Nivolumab, a monoclonal antibody against programmed cell death-1 receptor, is increasingly used in advanced cancers. While nivolumab use enhances cancer therapy, it is associated with increased immune-related adverse events. We describe an elderly man who presented in ketoacidosis after receiving nivolumab for metastatic renal cell carcinoma. On presentation, he was hyperpneic and laboratory analyses showed hyperglycemia and anion-gapped metabolic acidosis consistent with diabetic ketoacidosis. No other precipitating factors, besides nivolumab, were identified. Pre-nivolumab blood glucose levels were normal. The patient responded to treatment with intravenous fluids, insulin and electrolyte replacement. He was diagnosed with insulin-dependent autoimmune diabetes mellitus secondary to nivolumab. Although nivolumab was stopped, he continued to require multiple insulin injection therapy till his last follow-up 7 months after presentation.
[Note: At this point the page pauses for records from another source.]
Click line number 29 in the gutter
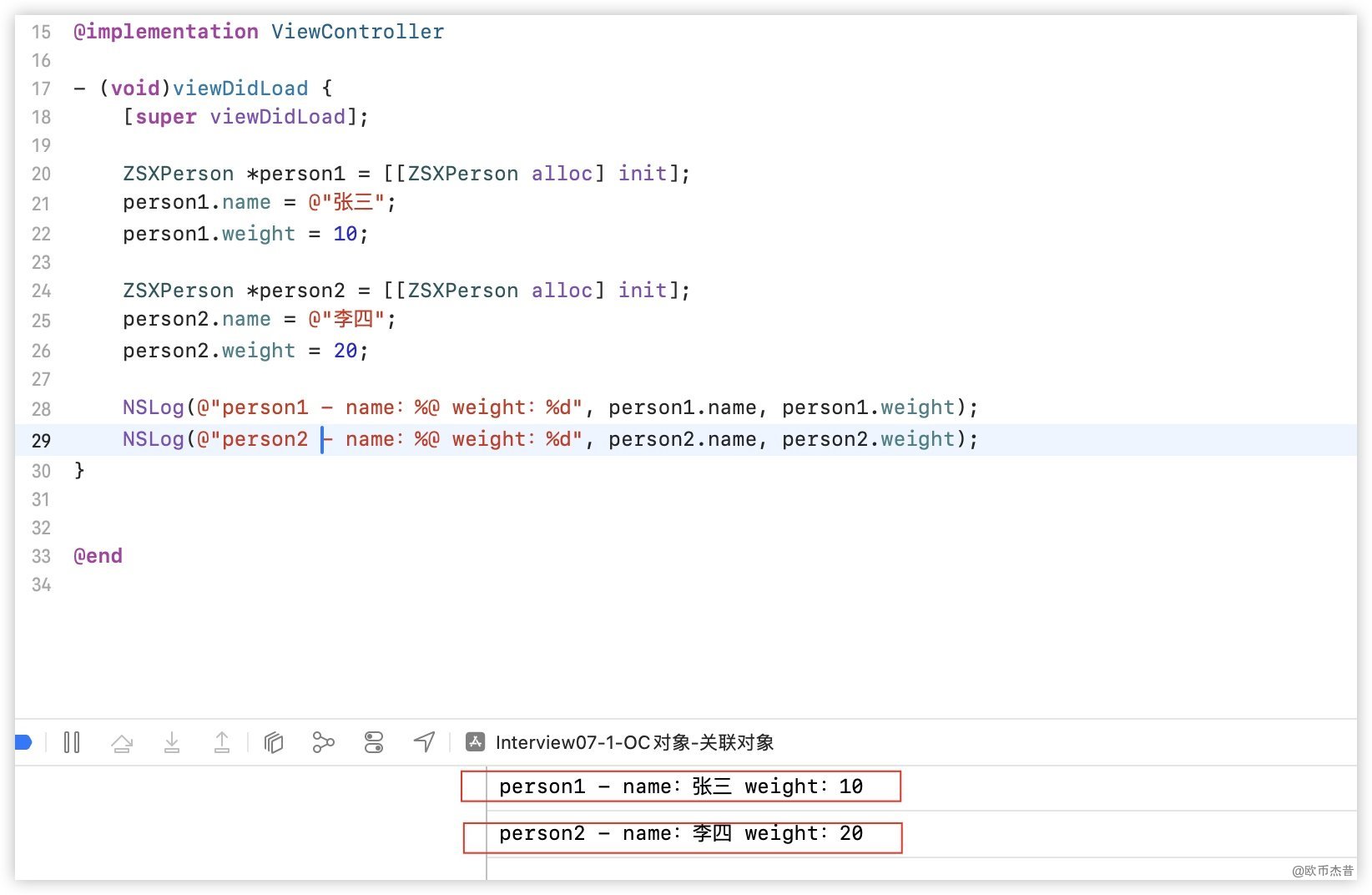Image resolution: width=1372 pixels, height=895 pixels. point(41,440)
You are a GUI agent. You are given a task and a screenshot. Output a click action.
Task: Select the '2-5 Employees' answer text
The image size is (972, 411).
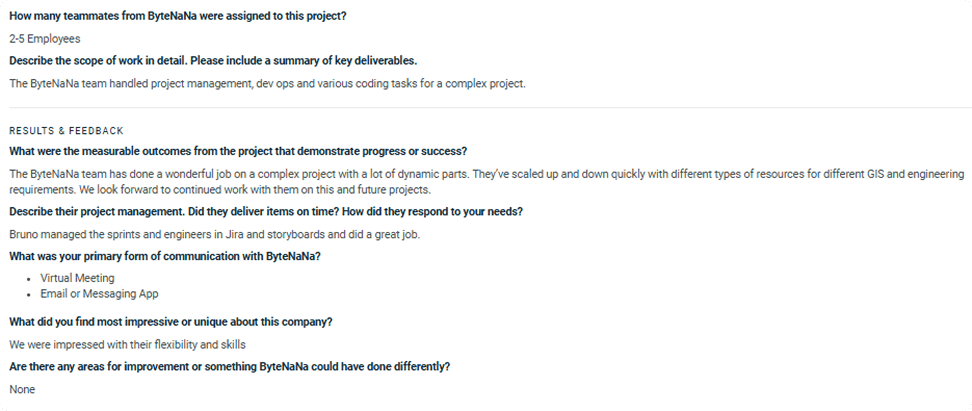pyautogui.click(x=45, y=38)
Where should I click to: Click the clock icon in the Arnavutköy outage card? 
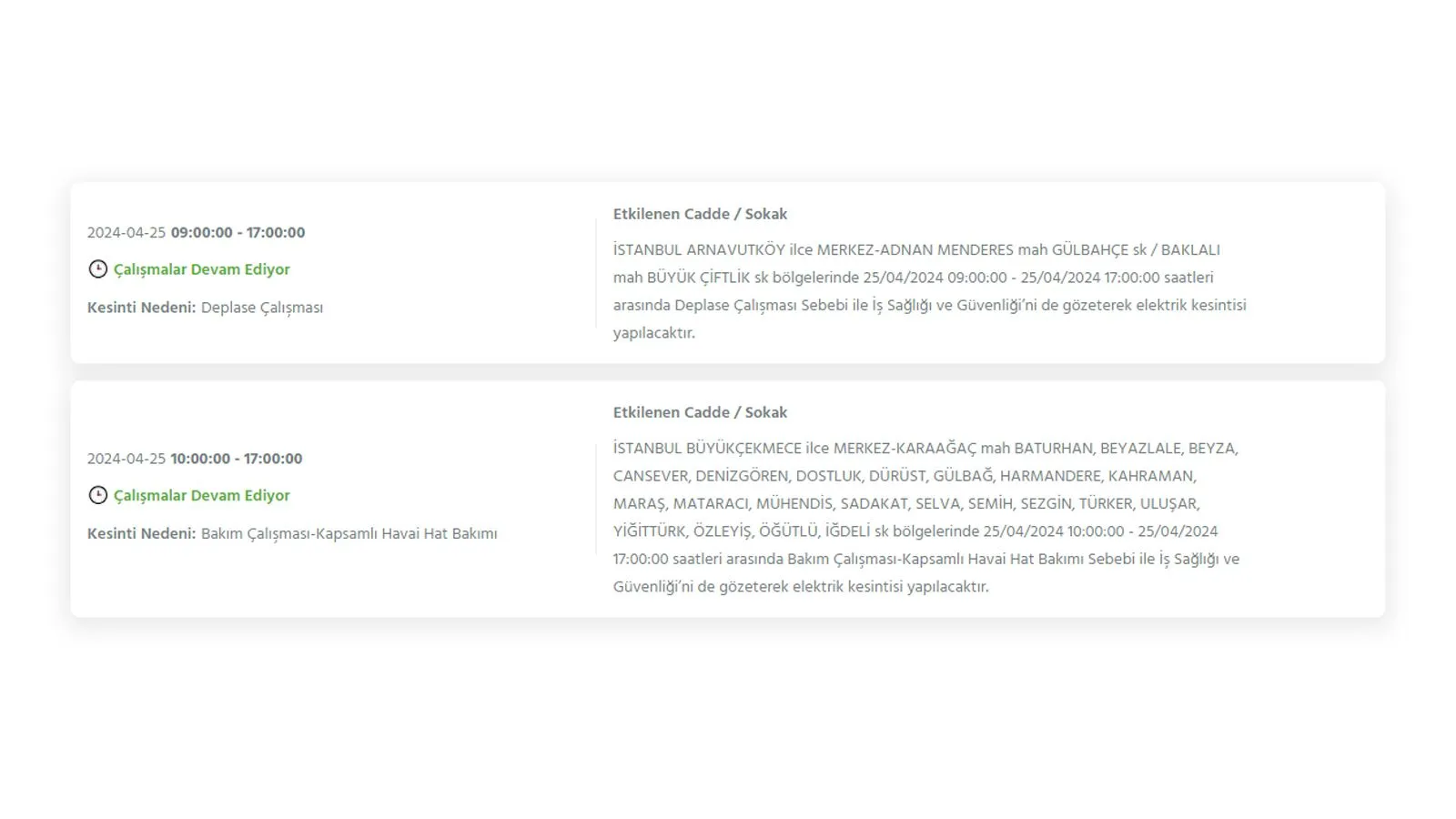point(97,269)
Clinicians need to be alerted to the development of diabetes mellitus and diabetic ketoacidosis in patients receiving nivolumab.
Diabetic ketoacidosis should be considered in the differential of patients presenting with metabolic acidosis following treatment with antibodies to programmed cell death-1 receptor (anti-PD-1).
Autoimmune islet cell damage is the presumed mechanism for how insulin requiring diabetes mellitus can develop de novo following administration of anti-PD-1.
Because anti-PD-1 works by the activation of T-cells and reduction of ‘self-tolerance’, other autoimmune disorders are likely to be increasingly recognized with increased use of these agents.